Wambaugh is loyal to his former profession, and his cops are decent men and women. But the role in which society casts them is intolerable. Society lets an area go to hell (literally), then expects an undermanned and overworked police force to uphold “law and order.” Or it decrees some quite unworkable immigration policy and expects the San Diego border police to enforce it (the subject of Wambaugh’s recent “Lines and Shadows”). Or, as in “The Onion Field,” cockeyed (rather than blind) justice pardons the criminal and mercilessly crucifies the policeman.

Typically, Wambaugh’s heroes buckle under the pressure of carrying out unrealistic duties in a real world. They are tormented, divorced, ulcerated, alcoholic. In extremis, like Sergeant Valnikov in “The Black Marble,” they are zombies in uniform, “law-enforcement burnouts.” The functioning members of the force sustain themselves on duty with the centurion’s unquestioning code--”theirs but to do or die.” Off duty, in “choir practice” or at the cop bar, they take refuge in hard-bitten humor at the absurdity of it all. Morally and spiritually exhausted, Wambaugh’s cops dull their pain with booze, jokes and camaraderie. Sometimes they kill themselves.

____________________

### [EXERCISE REQUIREMENTS]
a) In the review excerpt, which character from "The Black Marble" is given as an example of Wambaugh's heroes at their most extreme?
b) Write out the part of the review excerpt starting at "Wambaugh is loyal" and ending at "crucifies the policeman.".

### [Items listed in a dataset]
____________________

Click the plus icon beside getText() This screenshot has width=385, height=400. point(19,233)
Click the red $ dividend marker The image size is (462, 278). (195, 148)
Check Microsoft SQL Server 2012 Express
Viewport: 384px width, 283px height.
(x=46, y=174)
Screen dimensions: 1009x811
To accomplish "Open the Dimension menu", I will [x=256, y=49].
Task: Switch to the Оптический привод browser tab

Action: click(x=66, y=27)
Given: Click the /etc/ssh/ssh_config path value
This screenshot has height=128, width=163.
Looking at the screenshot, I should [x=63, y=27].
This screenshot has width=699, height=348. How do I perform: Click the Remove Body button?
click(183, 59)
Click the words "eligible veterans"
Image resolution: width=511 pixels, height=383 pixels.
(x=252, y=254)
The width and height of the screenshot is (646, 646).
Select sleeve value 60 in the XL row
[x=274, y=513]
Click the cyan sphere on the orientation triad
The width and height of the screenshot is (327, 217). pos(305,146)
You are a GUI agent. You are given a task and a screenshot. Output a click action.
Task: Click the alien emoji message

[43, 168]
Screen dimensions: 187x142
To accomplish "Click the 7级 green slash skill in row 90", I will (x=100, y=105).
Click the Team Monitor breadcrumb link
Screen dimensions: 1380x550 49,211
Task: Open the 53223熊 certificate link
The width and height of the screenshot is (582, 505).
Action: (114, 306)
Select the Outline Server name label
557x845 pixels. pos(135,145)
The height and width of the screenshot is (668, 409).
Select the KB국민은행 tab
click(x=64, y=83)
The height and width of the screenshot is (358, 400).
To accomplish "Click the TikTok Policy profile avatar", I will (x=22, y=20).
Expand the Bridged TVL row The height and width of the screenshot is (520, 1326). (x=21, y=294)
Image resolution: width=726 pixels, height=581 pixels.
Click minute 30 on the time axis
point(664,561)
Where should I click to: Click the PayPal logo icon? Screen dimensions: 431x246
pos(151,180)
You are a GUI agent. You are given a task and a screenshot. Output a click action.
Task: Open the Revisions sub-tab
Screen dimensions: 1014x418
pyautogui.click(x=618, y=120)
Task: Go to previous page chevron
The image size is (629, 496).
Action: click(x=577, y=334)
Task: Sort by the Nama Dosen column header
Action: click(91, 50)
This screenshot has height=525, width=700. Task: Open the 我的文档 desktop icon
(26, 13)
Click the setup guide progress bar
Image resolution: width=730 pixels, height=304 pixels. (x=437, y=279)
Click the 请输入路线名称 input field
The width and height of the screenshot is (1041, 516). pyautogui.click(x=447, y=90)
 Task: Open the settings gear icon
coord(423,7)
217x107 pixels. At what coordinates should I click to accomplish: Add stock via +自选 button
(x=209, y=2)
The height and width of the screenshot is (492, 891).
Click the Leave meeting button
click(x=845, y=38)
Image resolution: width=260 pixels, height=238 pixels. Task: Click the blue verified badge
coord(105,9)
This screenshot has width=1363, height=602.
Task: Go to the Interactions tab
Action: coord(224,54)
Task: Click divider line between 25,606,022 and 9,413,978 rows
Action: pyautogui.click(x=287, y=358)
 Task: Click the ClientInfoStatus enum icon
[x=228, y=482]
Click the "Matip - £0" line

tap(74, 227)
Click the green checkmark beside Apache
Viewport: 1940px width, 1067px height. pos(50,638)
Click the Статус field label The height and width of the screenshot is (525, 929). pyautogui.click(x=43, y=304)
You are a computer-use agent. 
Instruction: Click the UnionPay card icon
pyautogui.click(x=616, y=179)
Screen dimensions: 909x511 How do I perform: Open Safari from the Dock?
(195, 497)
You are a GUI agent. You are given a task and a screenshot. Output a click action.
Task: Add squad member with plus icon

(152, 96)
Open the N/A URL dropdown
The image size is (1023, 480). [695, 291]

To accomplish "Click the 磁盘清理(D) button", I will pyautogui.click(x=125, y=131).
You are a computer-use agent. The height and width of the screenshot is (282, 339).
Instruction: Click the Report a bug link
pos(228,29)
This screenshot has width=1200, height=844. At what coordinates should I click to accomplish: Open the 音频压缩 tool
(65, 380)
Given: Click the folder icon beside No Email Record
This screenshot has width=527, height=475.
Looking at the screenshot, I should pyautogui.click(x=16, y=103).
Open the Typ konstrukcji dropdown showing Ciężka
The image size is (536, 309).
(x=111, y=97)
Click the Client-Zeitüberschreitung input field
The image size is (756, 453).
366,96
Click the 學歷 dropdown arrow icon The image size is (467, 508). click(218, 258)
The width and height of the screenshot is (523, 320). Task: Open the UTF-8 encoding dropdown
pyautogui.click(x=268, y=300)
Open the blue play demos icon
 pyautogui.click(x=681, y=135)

____________________

### [LIST OF ANSWERS]
a) Sergeant Valnikov.

b)
Wambaugh is loyal to his former profession, and his cops are decent men and women. But the role in which society casts them is intolerable. Society lets an area go to hell (literally), then expects an undermanned and overworked police force to uphold “law and order.” Or it decrees some quite unworkable immigration policy and expects the San Diego border police to enforce it (the subject of Wambaugh’s recent “Lines and Shadows”). Or, as in “The Onion Field,” cockeyed (rather than blind) justice pardons the criminal and mercilessly crucifies the policeman.